> _DIRECTIONS FOR THIS TASK_: Span requested from the data below: the line with "privacy policy (451, 588)" through the line with "(303) 841-2524", both included. Give only these lines again, exactly, and leave every picture out.

> _SOURCE DATA_:

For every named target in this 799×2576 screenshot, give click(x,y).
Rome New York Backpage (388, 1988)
...
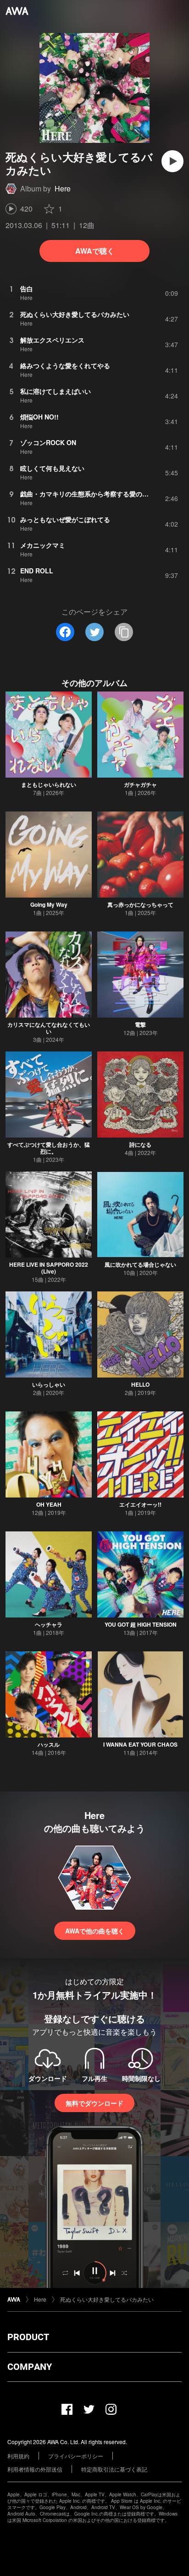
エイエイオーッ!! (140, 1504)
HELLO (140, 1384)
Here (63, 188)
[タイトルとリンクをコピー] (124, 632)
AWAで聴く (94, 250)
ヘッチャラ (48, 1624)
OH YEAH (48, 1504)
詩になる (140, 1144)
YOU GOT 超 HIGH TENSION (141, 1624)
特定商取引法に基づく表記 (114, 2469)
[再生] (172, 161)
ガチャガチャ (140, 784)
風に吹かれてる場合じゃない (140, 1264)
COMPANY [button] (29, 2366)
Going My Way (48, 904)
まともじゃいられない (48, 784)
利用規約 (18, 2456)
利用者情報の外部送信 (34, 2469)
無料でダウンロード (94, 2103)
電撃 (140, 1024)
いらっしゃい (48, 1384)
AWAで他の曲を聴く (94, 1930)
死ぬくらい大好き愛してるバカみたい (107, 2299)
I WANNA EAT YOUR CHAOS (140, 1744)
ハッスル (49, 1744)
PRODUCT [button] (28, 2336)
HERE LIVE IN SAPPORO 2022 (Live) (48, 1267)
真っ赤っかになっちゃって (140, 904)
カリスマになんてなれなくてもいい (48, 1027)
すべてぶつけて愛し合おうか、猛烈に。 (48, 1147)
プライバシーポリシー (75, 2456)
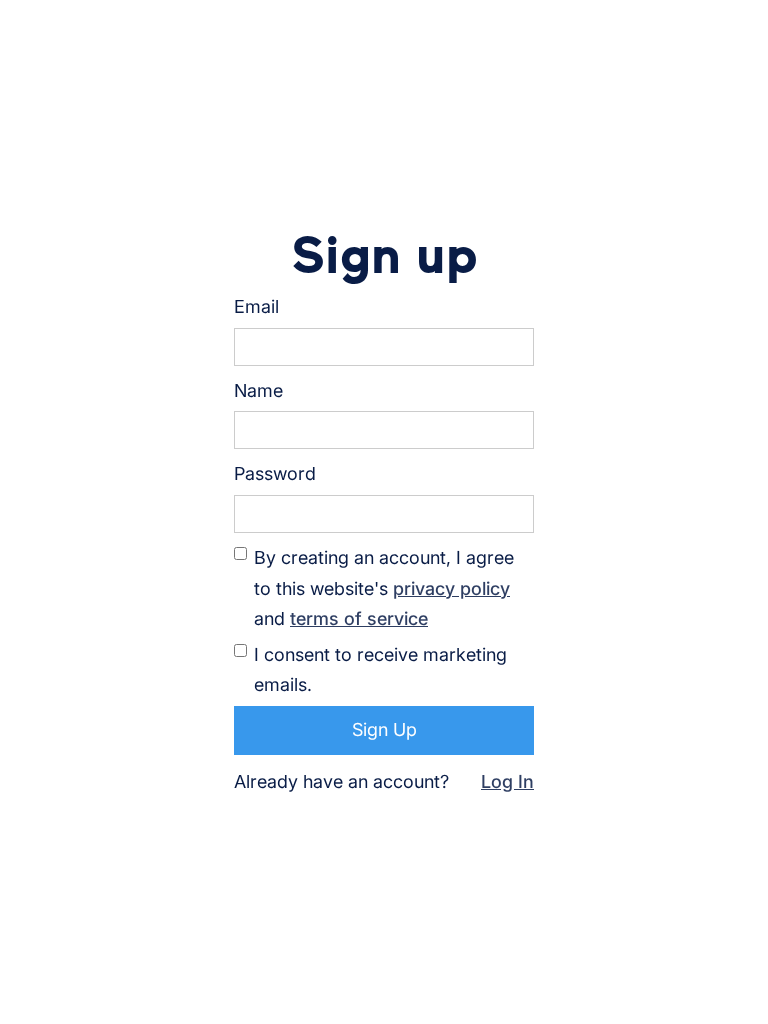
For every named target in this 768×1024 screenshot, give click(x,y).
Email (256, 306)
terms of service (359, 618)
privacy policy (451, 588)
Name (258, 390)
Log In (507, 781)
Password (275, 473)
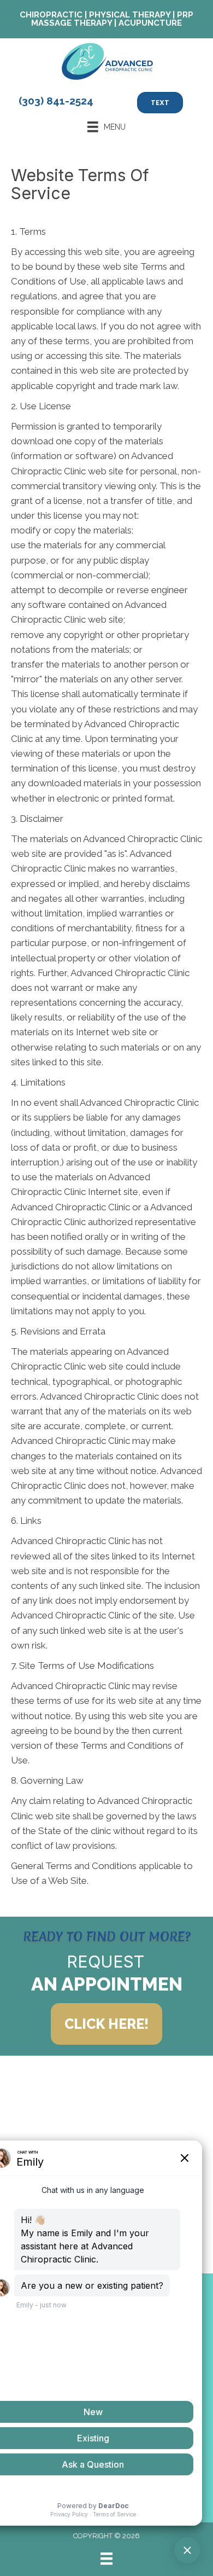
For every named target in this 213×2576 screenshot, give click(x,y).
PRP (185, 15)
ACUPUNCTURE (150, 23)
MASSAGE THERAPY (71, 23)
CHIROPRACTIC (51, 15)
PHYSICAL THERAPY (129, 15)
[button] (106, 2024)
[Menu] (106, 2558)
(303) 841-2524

> _RESPONSE TO THIS EXERCISE_:
privacy policy (451, 588)
Name (258, 390)
Log In (507, 781)
Password (275, 473)
For every named target in this 213×2576 screenshot, give click(x,y).
PRP (185, 15)
ACUPUNCTURE (150, 23)
MASSAGE THERAPY (71, 23)
CHIROPRACTIC (51, 15)
PHYSICAL THERAPY (129, 15)
[button] (106, 2024)
[Menu] (106, 2558)
(303) 841-2524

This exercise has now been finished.